Four alternatives to consider before your company enacts a reduction in force are the following:

  1. Hiring freeze. Would a hiring freeze mitigate costs? Decide whether the company can accomplish its mission if new talent and staff aren’t brought in.
  2. Salary reduction. Where are you overspending for talent? Be careful about the policy you use when deciding where to reduce salary but effective implementation can produce significant enough cost savings to avoid or reduce the impact of a RIF. For example, let’s say 15% of the employees in a company with 250 people are above market rate or pay range. If these 15%, or 38 employees, earn an average of $45,000 a year and the overpayment averages 5%, then the company is spending $84,000 a year that it doesn’t have to. More information about identifying employees to “red circle” can be found in HR Cost Cutting with a Red Circle Policy.
  3. Employee contributions. You spend more on employees than just salary. Health benefits and 401K matching add up quickly. Could your employees contribute more to their health insurance? Perhaps your employees will be willing to share more costs if their contributions reduce or eliminate RIFs. This decision might be subject to change over time, depending on your company compensation policies and your industry.
  4. Natural attrition. Will retirement, or people leaving voluntarily, result in enough cost savings to avoid lay-offs? Perhaps you can adjust to the open positions left by recent retirees by moving your current staff to be moved around. The amount of attrition in the company and industry should be studied carefully and taken into account for an accurate estimate.
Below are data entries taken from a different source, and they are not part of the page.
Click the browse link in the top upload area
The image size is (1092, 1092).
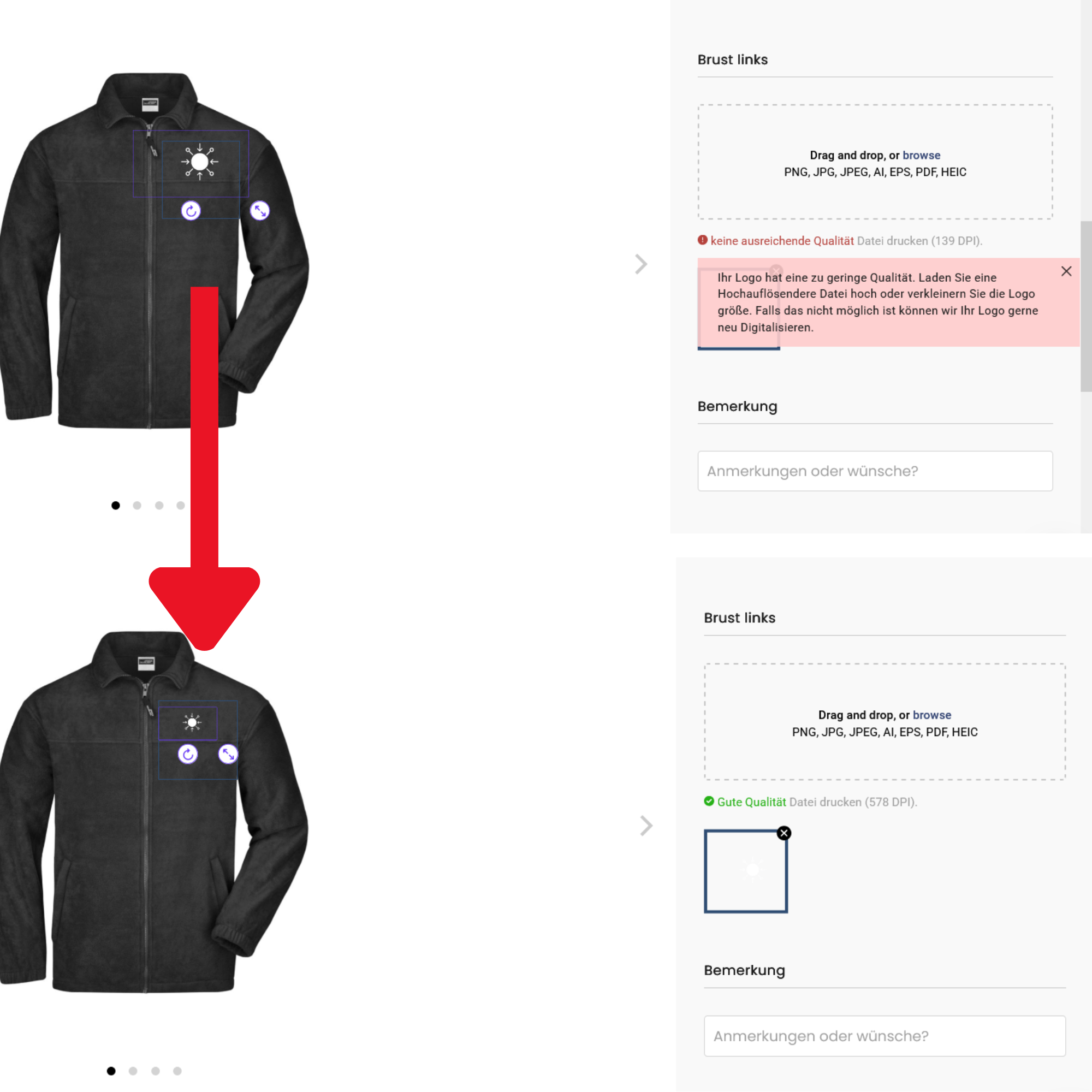pos(921,156)
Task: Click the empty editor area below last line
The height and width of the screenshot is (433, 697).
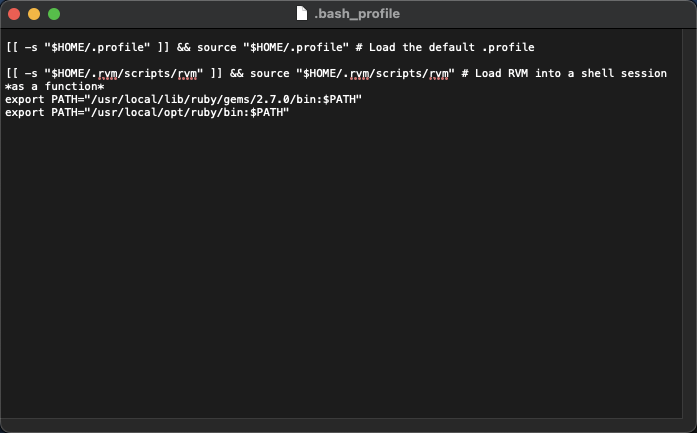Action: tap(341, 267)
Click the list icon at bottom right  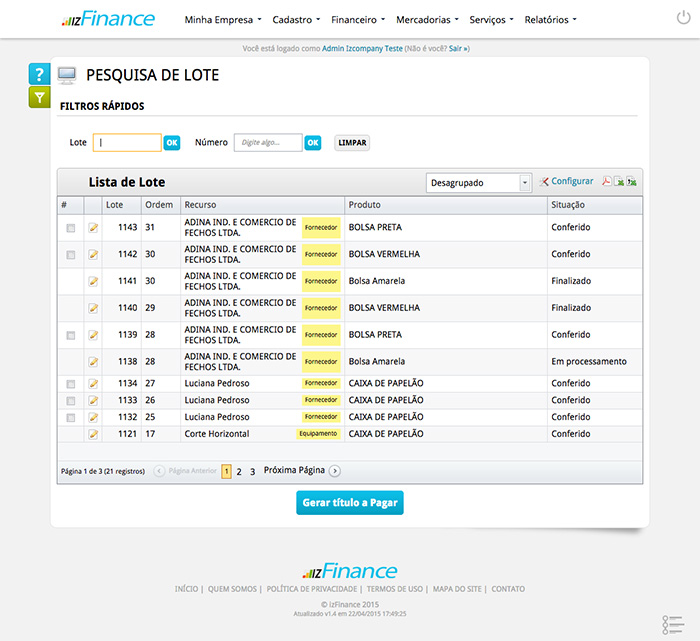click(x=672, y=624)
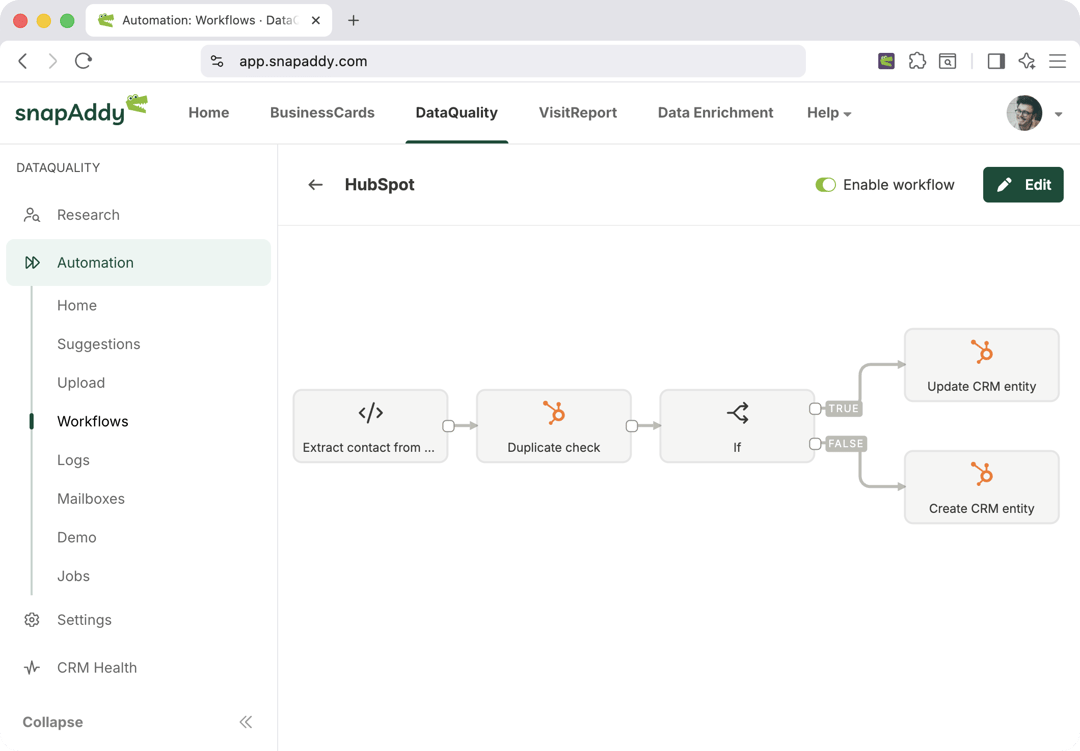
Task: Click the snapAddy browser extension icon
Action: point(886,61)
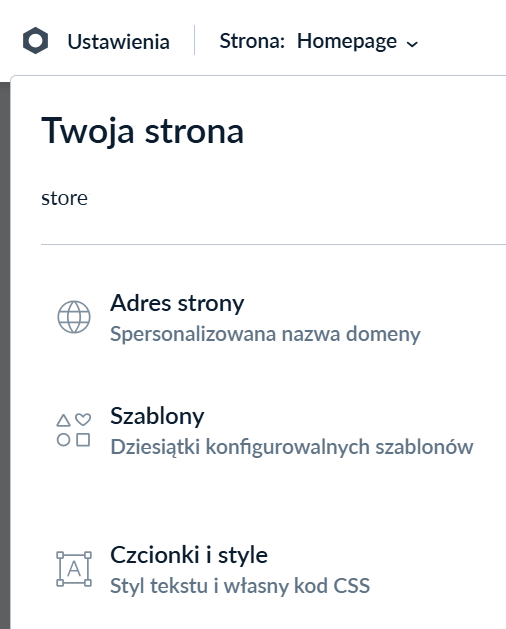This screenshot has height=629, width=506.
Task: Click the heart shape in Szablony icon
Action: click(x=83, y=420)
If a RIF Is Needed, How Will Cuts Be Made?

If every option has been reviewed and a RIF is the best next step for your company, it’s important to be thoughtful about how you go forward with it. You must consider the following:

  1. Will the reduction in force impact only certain departments or divisions and have a less dramatic impact on the whole organization?
  2. Will the reduction in force occur throughout the entire organization?

To make this decision, senior management needs to be involved and the company needs to analyze where it is profitable.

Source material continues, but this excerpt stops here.